USD/CAD trades with mild losses below 1.3800 ahead of US ISM Services PMI data

  • X
  • facebook
  • LINE
  • RSS

  • X
  • facebook
  • LINE
  • RSS
New update 2025.08.05 08:09
USD/CAD trades with mild losses below 1.3800 ahead of US ISM Services PMI data

update 2025.08.05 08:09

  • USD/CAD posts modest losses near 1.3775 in Tuesday's early Asian session.
  • A weak US employment report and uncertainty over Fed independence undermine the US Dollar. 
  • Lower crude oil prices might weigh on the commodity-linked Loonie and cap the downside for the pair. 

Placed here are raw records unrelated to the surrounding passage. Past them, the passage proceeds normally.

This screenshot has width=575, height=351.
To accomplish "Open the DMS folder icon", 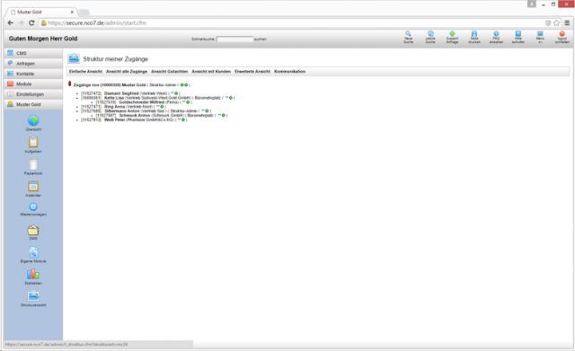I will [33, 230].
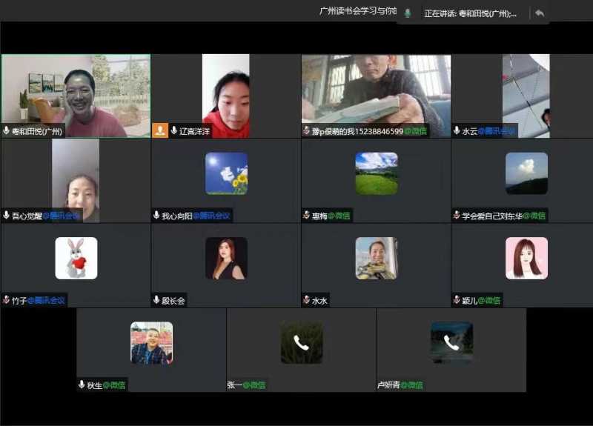Click the mic icon beside 秋生

[x=82, y=385]
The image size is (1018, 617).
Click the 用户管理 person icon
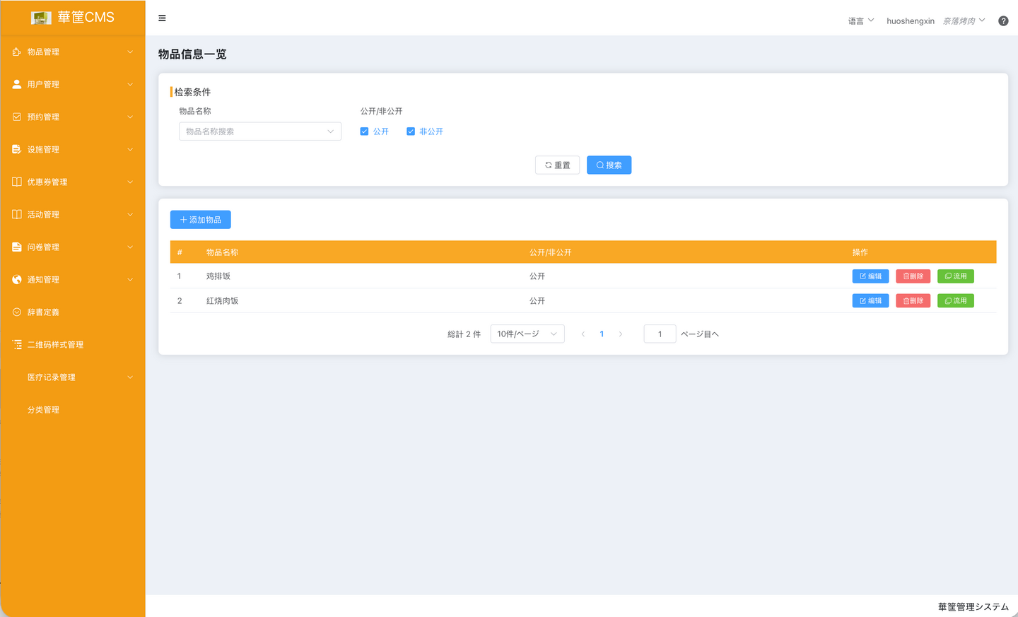click(x=17, y=84)
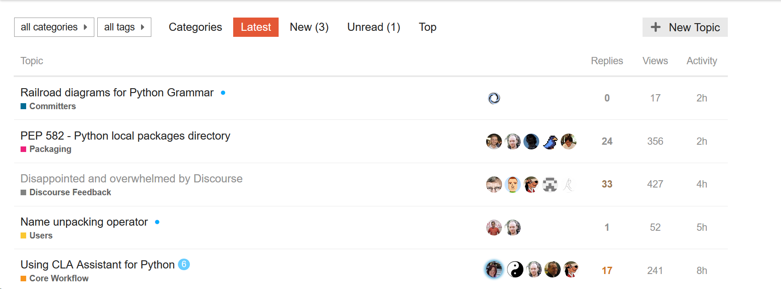Click the pixelated gray avatar on Disappointed topic
Viewport: 781px width, 289px height.
click(550, 185)
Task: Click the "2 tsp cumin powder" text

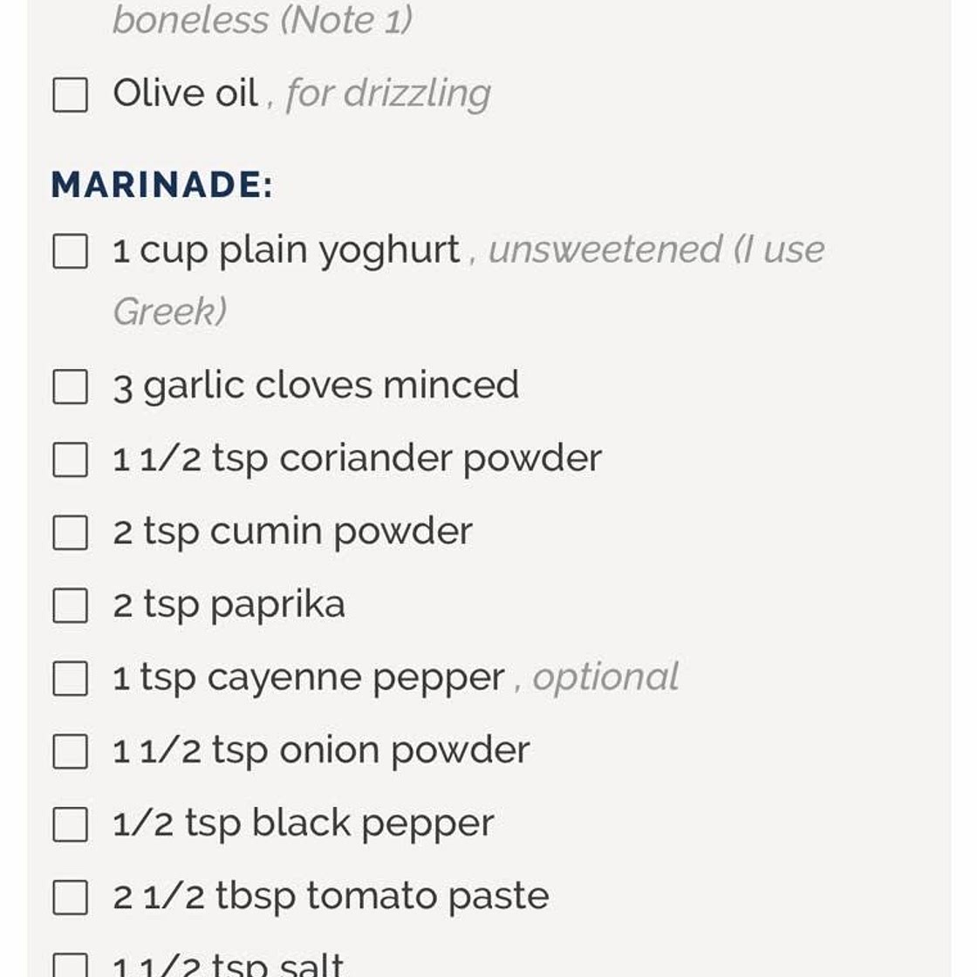Action: pyautogui.click(x=293, y=531)
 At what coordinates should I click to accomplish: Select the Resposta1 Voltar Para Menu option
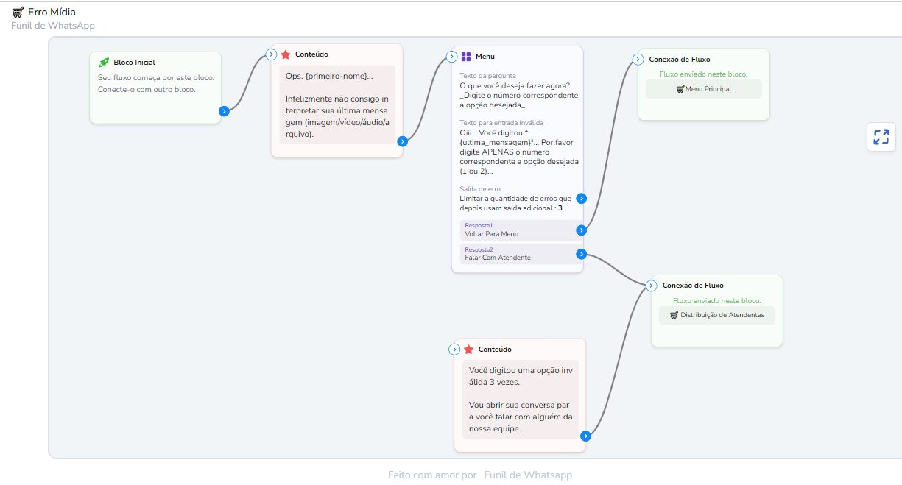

The USD/CAD pair trades with mild losses around 1.3775 during the early Asian session on Tuesday. Weaker-than-expected US July employment data and the resignation of a Federal Reserve Governor weigh on the US Dollar (USD) against the Canadian Dollar (CAD). The US ISM Services Purchasing Managers Index (PMI) will take center stage later on Tuesday. 

Data released by the US Bureau of Labor Statistics (BLS) on Friday missed the estimates, with the US Nonfarm Payrolls (NFP) rising by 73,000 in July, versus a 14,000 increase (revised from 147,000) in the prior month. This reading came in worse than the estimations of 110,000. Additionally, the US Unemployment Rate climbed to 4.2% in July from 4.1% in June, as expected. The readings prompted investors to ramp up bets of imminent Federal Reserve (Fed) rate cuts, which undermine the Greenback. 

An unexpected resignation by Fed Governor Adriana Kugler also opened the door for US President Donald Trump to make an imprint on the US central bank much earlier than expected. The developments raise concern over the Fed's independence and contribute to the USD's downside.

On the other hand, a decline in crude oil prices might drag the commodity-linked Loonie lower and create a tailwind for the pair. Oil prices edge lower after the Organization of Petroleum Exporting Countries and allies (OPEC+) announced plans to boost oil production by 547K barrels per day (bps) for September. It's worth noting that Canada is the largest oil exporter to the US, and lower crude oil prices tend to have a negative impact on the CAD value.

Canadian Dollar FAQs

The key factors driving the Canadian Dollar (CAD) are the level of interest rates set by the Bank of Canada (BoC), the price of Oil, Canada's largest export, the health of its economy, inflation and the Trade Balance, which is the difference between the value of Canada's exports versus its imports. Other factors include market sentiment - whether investors are taking on more risky assets (risk-on) or seeking safe-havens (risk-off) - with risk-on being CAD-positive. As its largest trading partner, the health of the US economy is also a key factor influencing the Canadian Dollar.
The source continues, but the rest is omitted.